21      Parkland claims the lack of timely written notice is of no consequence, however, because it substantially complied with the statute—i.e., the City had actual notice and was not prejudiced.  See Wis. Stat. § 893.80(1d)(a); see also Bostco LLC v. Milwaukee Metro. Sewerage Dist., 2013 WI 78, ¶88, 350 Wis. 2d 554, 835 N.W.2d 160.  Parkland asserts that the City knew for years of the conspiracy to deprive it of the use and development of the property and that its multiple efforts to secure TIF subsidies were sufficient contacts to comply with the notice of claim statute. 

22      It is true that substantial compliance can suffice but Parkland’s conclusion is flawed.  The purpose of the statute is to give the municipality the opportunity to investigate and possibly settle the claim before entering into costly litigation.  City of Racine v. Waste Facility Siting Bd., 216 Wis. 2d 616, 622, 575 N.W.2d 712 (1998).  Thus, it is not the City’s knowledge of the underlying allegations or Parkland’s financing endeavors that constitute notice; it is notice—actual notice—that  a claim may be filed.  Parkland has not met its burden of proof.  See Moran, 278 Wis. 2d 747, ¶3.
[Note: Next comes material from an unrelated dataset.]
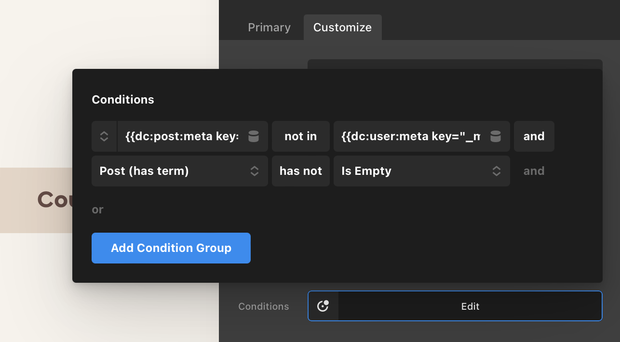Click the Conditions label in the panel

[x=264, y=306]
23      All that is left are the federal claims.  A party does not have to comply with Wis. Stat. § 893.80(1) to bring federal constitutional claims.  Thorp v. Town of Lebanon, 2000 WI 60, ¶21, 235 Wis. 2d 610, 612 N.W.2d 59.  We agree with the circuit court, however, that Parkland has not demonstrated that there has been a taking or a denial of equal protection.  Parkland still owns the property.  Its Beacon Hill proposal was as close as it came to presenting a final development plan for the City to act on, but it presented the proposal to the CDA, an advisory body, not to the Common Council, the approving body.  The CDA gave Beacon Hill conceptual approval, but funding remained unsettled, as Parkland wanted or believed necessary TIF subsidies greater than what the CDA proposed.  The proposal effectively died there.  With no federal constitutional violation, the 42 U.S.C. § 1983 also falls away.

            By the Court.—Order affirmed.

            This opinion will not be published.  See Wis. Stat. Rule 809.23(1)(b)5.














[1]  All references to the Wisconsin Statutes are to the 2011-12 version unless noted.